OBJETIVO DECLARADO: Reproduza como lista numerada tudo desde a linha que contém "y). This screenshot has height=819, width=1456." até a linha que contém "What do you see at coordinates (1018, 171)", incluindo as duas e deixando de fora as linhas em branco.

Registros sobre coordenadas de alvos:
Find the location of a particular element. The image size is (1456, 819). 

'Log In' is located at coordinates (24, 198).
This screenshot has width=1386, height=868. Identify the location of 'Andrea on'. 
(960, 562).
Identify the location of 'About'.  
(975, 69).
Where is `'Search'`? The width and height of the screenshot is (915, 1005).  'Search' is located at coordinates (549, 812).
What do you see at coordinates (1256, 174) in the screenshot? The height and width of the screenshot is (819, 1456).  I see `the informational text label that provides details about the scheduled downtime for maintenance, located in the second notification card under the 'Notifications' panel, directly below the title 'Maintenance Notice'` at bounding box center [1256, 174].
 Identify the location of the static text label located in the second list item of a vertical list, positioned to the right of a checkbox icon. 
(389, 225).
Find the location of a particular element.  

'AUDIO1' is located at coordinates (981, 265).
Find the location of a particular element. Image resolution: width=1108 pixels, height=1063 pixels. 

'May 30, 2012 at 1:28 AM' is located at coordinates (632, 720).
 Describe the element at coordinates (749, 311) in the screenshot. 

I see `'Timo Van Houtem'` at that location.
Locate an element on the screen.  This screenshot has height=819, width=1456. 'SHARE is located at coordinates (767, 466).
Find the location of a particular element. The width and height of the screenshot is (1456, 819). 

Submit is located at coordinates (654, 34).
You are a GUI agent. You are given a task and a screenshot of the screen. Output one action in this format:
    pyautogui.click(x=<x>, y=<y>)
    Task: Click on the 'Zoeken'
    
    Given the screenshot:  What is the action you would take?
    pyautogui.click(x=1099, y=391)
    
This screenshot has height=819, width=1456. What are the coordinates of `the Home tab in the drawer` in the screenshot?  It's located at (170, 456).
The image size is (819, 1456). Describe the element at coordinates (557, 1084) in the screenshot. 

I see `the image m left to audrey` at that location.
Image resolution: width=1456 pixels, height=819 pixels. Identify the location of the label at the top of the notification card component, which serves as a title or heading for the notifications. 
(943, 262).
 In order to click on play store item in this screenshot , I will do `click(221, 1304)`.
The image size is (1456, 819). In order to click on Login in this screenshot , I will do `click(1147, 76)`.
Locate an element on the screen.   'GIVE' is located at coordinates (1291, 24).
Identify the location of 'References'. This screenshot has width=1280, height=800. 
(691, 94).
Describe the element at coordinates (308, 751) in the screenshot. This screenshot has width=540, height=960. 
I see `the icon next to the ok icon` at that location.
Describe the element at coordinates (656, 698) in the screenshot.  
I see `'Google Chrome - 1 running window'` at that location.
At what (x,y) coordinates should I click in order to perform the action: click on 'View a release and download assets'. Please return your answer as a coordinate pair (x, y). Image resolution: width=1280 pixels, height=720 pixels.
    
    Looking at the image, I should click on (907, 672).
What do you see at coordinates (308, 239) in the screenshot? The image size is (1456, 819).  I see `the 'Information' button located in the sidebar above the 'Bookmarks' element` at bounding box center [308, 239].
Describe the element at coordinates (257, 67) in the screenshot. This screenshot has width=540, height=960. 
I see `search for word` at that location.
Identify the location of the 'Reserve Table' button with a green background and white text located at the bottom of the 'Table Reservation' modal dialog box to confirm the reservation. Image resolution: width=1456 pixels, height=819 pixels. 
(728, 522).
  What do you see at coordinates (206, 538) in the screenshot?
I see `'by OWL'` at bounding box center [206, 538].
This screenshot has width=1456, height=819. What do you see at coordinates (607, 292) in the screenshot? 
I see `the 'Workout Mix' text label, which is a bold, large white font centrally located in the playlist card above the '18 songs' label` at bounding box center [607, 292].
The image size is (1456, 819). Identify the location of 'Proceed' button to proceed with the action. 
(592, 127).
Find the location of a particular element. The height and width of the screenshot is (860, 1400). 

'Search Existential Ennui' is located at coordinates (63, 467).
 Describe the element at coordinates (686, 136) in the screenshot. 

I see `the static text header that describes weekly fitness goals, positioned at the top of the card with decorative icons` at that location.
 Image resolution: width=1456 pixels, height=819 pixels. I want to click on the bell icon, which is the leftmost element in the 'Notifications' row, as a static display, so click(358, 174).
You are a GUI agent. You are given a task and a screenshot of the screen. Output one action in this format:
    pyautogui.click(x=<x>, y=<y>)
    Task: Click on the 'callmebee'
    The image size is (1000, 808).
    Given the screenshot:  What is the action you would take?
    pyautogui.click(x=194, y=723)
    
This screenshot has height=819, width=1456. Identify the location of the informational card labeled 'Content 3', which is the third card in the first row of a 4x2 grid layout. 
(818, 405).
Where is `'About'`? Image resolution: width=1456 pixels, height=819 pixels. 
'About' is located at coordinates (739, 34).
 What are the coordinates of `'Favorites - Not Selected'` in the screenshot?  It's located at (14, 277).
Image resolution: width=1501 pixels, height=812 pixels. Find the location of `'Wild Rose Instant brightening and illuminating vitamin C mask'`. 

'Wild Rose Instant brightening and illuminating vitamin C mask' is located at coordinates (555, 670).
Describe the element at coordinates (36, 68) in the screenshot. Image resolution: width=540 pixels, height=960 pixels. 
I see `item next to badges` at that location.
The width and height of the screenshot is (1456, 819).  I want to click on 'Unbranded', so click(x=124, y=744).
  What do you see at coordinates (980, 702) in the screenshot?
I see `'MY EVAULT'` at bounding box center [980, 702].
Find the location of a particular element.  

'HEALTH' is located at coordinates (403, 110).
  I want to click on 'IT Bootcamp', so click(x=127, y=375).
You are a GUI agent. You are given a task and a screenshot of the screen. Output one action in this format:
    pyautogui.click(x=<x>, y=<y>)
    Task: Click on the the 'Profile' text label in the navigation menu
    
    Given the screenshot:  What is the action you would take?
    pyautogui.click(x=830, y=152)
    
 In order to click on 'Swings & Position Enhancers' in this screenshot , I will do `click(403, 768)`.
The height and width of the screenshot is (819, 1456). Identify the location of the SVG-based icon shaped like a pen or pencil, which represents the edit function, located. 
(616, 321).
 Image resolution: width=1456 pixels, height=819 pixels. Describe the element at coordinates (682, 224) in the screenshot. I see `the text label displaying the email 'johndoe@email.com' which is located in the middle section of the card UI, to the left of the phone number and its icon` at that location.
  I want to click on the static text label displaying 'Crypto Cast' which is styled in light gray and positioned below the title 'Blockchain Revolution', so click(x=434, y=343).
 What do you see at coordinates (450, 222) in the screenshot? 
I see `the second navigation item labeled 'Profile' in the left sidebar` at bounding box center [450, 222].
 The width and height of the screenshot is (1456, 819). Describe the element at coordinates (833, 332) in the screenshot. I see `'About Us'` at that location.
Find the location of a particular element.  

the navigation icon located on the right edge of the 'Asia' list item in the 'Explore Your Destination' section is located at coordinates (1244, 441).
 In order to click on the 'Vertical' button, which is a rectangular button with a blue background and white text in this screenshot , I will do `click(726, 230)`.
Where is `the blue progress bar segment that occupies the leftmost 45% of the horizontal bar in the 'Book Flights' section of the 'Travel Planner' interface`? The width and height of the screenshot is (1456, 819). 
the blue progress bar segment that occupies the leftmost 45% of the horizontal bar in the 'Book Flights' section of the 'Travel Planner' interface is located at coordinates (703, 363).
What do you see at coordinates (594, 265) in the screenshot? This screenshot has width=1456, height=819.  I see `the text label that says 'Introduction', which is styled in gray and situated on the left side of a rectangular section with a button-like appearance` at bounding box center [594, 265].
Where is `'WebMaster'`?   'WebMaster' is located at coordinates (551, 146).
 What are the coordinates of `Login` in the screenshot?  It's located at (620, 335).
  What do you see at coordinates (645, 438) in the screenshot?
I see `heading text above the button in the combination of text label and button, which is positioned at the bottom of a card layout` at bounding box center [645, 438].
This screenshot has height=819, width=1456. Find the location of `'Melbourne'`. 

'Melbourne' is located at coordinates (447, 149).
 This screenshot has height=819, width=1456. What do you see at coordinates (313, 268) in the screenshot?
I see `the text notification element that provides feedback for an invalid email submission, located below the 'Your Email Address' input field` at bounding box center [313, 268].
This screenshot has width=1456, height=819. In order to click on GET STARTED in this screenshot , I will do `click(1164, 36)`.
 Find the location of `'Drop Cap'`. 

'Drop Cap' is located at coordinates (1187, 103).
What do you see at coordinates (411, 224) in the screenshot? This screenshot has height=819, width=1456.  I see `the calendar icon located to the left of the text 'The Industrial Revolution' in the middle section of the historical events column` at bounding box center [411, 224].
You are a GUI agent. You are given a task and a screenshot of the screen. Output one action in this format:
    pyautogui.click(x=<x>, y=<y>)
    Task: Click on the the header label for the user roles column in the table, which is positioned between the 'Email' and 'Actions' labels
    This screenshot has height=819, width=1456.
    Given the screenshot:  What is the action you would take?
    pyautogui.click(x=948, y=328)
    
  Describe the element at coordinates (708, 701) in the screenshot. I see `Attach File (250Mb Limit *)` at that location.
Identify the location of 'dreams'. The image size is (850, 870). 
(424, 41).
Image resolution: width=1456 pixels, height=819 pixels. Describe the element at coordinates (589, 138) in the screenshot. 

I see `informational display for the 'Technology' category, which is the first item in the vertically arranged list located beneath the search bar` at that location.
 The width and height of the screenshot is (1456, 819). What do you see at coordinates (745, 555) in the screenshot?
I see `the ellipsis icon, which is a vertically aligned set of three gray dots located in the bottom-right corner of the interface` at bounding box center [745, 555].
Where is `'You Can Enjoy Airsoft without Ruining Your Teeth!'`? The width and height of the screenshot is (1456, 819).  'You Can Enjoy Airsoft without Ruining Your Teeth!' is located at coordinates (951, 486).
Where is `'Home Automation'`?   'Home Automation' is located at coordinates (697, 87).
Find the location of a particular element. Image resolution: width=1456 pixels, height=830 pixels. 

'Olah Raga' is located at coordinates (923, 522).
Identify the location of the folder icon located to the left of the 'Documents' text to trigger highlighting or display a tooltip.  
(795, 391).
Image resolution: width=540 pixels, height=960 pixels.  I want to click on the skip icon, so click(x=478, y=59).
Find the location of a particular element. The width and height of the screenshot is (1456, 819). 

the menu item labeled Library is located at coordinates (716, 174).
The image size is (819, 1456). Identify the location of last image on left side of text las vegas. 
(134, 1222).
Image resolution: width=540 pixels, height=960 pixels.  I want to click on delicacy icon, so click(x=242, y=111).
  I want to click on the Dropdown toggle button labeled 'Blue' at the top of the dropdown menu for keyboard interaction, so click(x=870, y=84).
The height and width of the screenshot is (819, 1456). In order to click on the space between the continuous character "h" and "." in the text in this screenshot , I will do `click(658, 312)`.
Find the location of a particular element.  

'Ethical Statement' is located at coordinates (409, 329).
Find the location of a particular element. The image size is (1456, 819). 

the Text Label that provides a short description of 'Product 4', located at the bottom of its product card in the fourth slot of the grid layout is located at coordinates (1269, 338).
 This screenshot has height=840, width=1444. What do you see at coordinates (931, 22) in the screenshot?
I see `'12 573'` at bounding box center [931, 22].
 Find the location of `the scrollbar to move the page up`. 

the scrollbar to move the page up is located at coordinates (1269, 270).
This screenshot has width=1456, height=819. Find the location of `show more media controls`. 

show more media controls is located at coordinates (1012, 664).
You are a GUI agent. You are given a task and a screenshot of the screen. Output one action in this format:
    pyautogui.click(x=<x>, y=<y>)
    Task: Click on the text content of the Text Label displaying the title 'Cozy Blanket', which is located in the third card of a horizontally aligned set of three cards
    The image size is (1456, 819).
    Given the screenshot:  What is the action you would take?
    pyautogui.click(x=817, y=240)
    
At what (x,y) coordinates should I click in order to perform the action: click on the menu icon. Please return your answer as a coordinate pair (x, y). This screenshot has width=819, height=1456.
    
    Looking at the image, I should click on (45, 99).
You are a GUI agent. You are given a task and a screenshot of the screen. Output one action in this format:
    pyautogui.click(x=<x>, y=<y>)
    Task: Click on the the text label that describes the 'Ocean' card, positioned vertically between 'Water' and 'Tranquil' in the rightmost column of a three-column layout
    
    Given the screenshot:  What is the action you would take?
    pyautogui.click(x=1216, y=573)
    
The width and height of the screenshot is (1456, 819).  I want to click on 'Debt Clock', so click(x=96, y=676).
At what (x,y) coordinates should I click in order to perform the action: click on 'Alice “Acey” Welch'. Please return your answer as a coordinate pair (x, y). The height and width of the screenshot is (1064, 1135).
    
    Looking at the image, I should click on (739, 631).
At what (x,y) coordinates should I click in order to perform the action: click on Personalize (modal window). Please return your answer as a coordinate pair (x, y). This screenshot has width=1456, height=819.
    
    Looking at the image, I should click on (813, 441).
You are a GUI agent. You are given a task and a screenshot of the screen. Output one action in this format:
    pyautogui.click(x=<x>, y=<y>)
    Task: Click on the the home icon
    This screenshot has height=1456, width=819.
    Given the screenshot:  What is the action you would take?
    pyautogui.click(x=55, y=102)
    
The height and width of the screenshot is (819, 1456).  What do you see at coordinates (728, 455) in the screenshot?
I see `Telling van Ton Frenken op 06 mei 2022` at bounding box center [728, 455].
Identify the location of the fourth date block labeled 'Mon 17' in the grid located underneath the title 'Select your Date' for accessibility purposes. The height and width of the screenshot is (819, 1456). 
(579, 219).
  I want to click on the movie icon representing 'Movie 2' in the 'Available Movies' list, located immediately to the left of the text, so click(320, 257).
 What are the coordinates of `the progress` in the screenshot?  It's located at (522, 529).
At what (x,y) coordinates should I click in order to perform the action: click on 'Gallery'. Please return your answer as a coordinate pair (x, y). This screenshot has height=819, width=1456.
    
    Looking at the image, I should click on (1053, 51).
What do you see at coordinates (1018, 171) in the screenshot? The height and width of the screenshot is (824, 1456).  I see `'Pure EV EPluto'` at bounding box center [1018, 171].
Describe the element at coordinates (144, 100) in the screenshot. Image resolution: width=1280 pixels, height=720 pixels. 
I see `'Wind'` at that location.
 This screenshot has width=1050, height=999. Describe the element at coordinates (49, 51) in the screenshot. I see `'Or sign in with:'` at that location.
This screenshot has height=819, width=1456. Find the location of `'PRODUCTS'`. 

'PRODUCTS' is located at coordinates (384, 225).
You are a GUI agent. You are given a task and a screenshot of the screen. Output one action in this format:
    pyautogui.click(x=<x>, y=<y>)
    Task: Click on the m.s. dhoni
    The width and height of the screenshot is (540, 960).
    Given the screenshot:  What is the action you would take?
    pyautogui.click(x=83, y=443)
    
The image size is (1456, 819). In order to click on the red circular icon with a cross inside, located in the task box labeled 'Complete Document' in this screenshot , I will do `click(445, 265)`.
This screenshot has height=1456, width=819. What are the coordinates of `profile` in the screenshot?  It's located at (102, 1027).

RESULTADO DA TAREFA:
1. At what (x,y) coordinates should I click in order to perform the action: click on 'Gallery'. Please return your answer as a coordinate pair (x, y). This screenshot has height=819, width=1456.
2.     Looking at the image, I should click on (1053, 51).
3. What do you see at coordinates (1018, 171) in the screenshot? The height and width of the screenshot is (824, 1456).  I see `'Pure EV EPluto'` at bounding box center [1018, 171].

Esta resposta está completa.